In early December, several consumer groups joined in a letter asking the Consumer Financial Protection Bureau (CFPB) to investigate T-Mobile over allegedly misleading advertisements and abusive debt collection practices. The New York State Office of the Attorney General is also investigating the groups’ complaints.
In a 2013 advertising campaign, T-Mobile said it was “rewriting the rules of wireless” by doing away with annual service contracts. Instead of a traditional two-year service plan, T-Mobile began offering month-to-month service plans and two-year interest-free loans that allow customers to buy new phones over time.
With other carriers, customers can buy new phones at steep discounts by signing two-year service agreements. Customers pay early-termination fees (ETFs) that could range from $325 to $350 if they end service before the agreed term. T-Mobile customers, on the other hand, commit to monthly service, but pay the full price for a new phone. However, T-Mobile makes new phones affordable by also offering two-year interest-free loans called equipment installment plans (EIPs). For example, through an EIP, a customer can buy a new iPhone 6s Plus that retails for around $750 through 24 monthly installments of $31.25.

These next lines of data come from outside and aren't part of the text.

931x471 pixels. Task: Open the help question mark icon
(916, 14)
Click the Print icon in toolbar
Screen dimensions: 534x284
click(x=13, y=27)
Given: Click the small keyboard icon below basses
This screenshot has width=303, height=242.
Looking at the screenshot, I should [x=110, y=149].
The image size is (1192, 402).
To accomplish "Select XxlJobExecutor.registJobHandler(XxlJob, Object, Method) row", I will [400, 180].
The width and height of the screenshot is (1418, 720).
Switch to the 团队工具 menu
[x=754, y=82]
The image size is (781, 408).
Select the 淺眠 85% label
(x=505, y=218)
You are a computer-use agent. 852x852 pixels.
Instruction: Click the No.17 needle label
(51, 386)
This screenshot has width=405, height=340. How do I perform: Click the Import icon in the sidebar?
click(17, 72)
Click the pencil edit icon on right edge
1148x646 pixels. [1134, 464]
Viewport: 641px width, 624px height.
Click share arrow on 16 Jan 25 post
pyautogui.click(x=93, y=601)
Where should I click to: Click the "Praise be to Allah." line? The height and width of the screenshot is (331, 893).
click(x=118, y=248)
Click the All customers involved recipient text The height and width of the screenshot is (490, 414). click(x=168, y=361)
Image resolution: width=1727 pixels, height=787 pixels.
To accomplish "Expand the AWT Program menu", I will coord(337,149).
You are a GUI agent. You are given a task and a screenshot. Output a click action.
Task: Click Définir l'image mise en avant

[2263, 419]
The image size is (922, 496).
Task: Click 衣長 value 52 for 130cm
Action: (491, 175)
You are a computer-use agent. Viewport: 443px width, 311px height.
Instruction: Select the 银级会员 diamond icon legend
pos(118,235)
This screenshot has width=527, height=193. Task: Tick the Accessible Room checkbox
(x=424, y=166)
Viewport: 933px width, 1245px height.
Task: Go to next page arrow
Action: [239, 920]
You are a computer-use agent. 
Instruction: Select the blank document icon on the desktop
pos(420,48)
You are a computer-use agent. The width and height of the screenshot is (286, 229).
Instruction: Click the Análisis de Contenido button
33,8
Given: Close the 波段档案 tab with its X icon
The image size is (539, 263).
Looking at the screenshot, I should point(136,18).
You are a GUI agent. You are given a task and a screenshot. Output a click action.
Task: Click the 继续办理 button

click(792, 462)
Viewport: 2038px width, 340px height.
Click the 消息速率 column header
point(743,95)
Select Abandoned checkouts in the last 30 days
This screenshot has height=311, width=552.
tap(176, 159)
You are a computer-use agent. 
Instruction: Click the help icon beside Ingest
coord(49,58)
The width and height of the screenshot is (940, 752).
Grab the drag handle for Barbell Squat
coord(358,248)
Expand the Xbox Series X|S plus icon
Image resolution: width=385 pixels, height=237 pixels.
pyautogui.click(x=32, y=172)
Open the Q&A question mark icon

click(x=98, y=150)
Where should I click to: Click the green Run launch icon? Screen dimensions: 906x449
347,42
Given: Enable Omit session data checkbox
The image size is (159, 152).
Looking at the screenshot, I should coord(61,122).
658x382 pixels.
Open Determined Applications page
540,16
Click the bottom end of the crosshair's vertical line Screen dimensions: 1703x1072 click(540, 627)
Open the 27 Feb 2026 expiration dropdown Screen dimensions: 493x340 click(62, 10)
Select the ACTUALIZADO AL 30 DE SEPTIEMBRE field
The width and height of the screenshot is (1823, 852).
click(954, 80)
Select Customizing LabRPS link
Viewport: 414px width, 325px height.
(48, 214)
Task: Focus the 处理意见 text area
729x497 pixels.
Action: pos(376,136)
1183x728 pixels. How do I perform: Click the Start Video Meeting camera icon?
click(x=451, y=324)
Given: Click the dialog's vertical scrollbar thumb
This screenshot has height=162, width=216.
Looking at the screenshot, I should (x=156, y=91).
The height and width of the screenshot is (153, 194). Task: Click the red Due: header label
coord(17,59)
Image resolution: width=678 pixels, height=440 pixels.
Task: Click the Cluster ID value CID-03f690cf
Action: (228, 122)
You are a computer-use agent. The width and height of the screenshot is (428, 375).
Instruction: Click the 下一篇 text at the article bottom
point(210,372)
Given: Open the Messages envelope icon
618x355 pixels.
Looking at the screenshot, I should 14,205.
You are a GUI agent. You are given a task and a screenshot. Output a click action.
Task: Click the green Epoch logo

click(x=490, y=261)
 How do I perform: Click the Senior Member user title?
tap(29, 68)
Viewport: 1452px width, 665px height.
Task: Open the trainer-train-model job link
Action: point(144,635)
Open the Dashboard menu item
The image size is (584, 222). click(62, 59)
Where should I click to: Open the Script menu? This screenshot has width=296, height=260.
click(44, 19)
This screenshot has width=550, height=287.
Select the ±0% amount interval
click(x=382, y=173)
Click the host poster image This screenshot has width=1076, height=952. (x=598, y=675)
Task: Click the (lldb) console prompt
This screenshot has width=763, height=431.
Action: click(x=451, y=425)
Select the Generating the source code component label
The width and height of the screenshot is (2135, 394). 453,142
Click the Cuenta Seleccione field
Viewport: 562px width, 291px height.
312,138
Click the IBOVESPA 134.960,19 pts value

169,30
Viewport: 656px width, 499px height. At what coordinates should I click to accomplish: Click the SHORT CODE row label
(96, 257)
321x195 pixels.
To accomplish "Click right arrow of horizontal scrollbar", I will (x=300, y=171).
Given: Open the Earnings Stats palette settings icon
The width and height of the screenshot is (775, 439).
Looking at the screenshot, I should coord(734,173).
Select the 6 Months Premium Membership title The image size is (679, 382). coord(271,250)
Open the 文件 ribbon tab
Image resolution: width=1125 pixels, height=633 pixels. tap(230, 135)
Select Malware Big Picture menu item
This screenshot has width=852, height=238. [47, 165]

After the customer pays off the EIP, or if a customer brings her own phone to T-Mobile, the customer owns the phone and pays only for monthly wireless service. T-Mobile’s pitch is that its approach provides more transparency by showing customers what they pay for service versus equipment and by charging for service only after the equipment is paid off.
In their letter, the consumer groups, led by Change to Win, a Washington, D.C.-based consumer advocacy group, contend that T-Mobile’s advertisements mislead customers about the EIPs. Under the EIP terms, if a customer terminates service with T-Mobile, the remaining balance on the EIP is immediately due. Depending on how many EIP payments were made before termination, paying the remaining balance may cost more than paying an ETF with another carrier. Change to Win claims that the effect of T-Mobile’s program is no different than an ETF: Customers enrolled in EIPs “have entered into agreements to maintain wireless service with the company for 24 months or pay a lump sum of money to exit the contract.”
The groups contend that “T-Mobile’s marketing campaign promotes the notion that it has no contracts and, by extension, a consumer relying on these claims would reasonably believe there are no penalties or fees associated with terminating T-Mobile’s wireless service” when in fact they must pay the remaining balance on the EIP when cancelling service. While the EIPs outline the terms of the phone loans, the groups believe these disclosures are not enough.
The groups also assert that T-Mobile has engaged in abusive debt collection practices by (1) providing insufficient notice before referring unpaid EIP balances to collection agencies; (2) providing collection agencies with incorrect customer information; and (3) improperly locking customers out of their accounts, making it difficult for customers to contest debts.
According to the groups, the CFPB’s October 2014 consent order with Manufacturers and Traders Trust Company (M&T) related to its marketing of “free” checking accounts supports their view that T-Mobile’s advertising is “unfair, deceptive, or abusive” under the Consumer Financial Protection Act. M&T marketed a checking account as free and imposing no monthly service charges; however, if a customer failed to maintain a minimum level of account activity, M&T automatically converted the account to one that required a minimum balance to avoid monthly fees. Even though M&T disclosed these terms, the CFPB concluded that the bank’s advertisements were deceptive because they did not disclose the minimum activity requirement.
In April 2013, the Washington State Office of the Attorney General investigated T-Mobile’s “no-contract” advertising and concluded that T-Mobile had “failed to adequately disclose that customers who purchase a phone using the [EIP] must carry a wireless service agreement with T-Mobile for the entire 24 months - or pay the full balance owed on the phone if they cancel earlier,” which resulted in an “unanticipated balloon payment” sometimes higher than an ETF. The parties entered into an “assurance of discontinuance” settlement in which T-Mobile promised to “clearly communicate the limitations of its new ‘no-contract’ wireless services plans.” T-Mobile also agreed to pay just over $26,000 in attorneys’ fees and costs to the Attorney General’s Office.
Change to Win acknowledges that, since then, T-Mobile has improved disclosure of EIP terms but maintains that T-Mobile’s “no-contract” advertising is deceptive because it does not mention the EIPs. It remains to be seen whether the CFPB will engage with T-Mobile on this issue.